4.0.0 • Published 2 years ago

html-encoding-sniffer v4.0.0

Weekly downloads
12,167,819
License
MIT
Repository
github
Last release
2 years ago

Determine the Encoding of a HTML Byte Stream

This package implements the HTML Standard's encoding sniffing algorithm in all its glory. The most interesting part of this is how it pre-scans the first 1024 bytes in order to search for certain <meta charset>-related patterns.

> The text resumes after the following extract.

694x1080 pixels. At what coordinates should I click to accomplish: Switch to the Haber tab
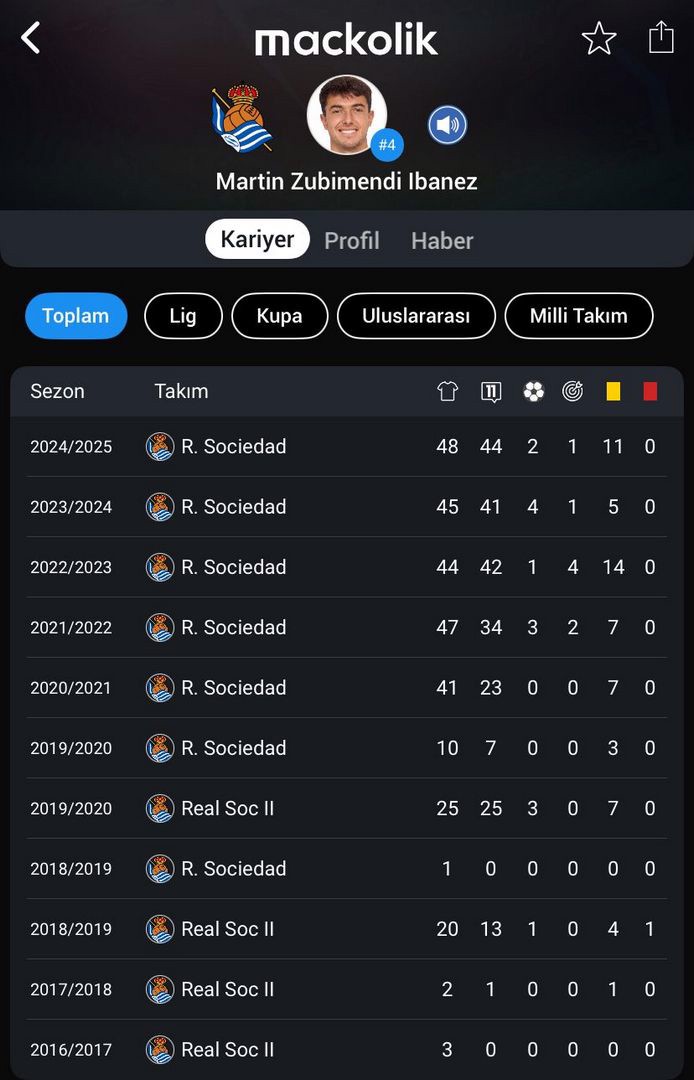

const htmlEncodingSniffer = require("html-encoding-sniffer");
const fs = require("fs");

const htmlBytes = fs.readFileSync("./html-page.html");
const sniffedEncoding = htmlEncodingSniffer(htmlBytes);

The passed bytes are given as a Uint8Array; the Node.js Buffer subclass of Uint8Array will also work, as shown above.

The returned value will be a canonical encoding name (not a label). You might then combine this with the whatwg-encoding package to decode the result:

const whatwgEncoding = require("whatwg-encoding");
const htmlString = whatwgEncoding.decode(htmlBytes, sniffedEncoding);

Options

You can pass two potential options to htmlEncodingSniffer:

const sniffedEncoding = htmlEncodingSniffer(htmlBytes, {
  transportLayerEncodingLabel,
  defaultEncoding
});

These represent two possible inputs into the encoding sniffing algorithm:

  • transportLayerEncodingLabel is an encoding label that is obtained from the "transport layer" (probably a HTTP Content-Type header), which overrides everything but a BOM.
  • defaultEncoding is the ultimate fallback encoding used if no valid encoding is supplied by the transport layer, and no encoding is sniffed from the bytes. It defaults to "windows-1252", as recommended by the algorithm's table of suggested defaults for "All other locales" (including the en locale).

Credits

This package was originally based on the excellent work of @nicolashenry, in jsdom. It has since been pulled out into this separate package.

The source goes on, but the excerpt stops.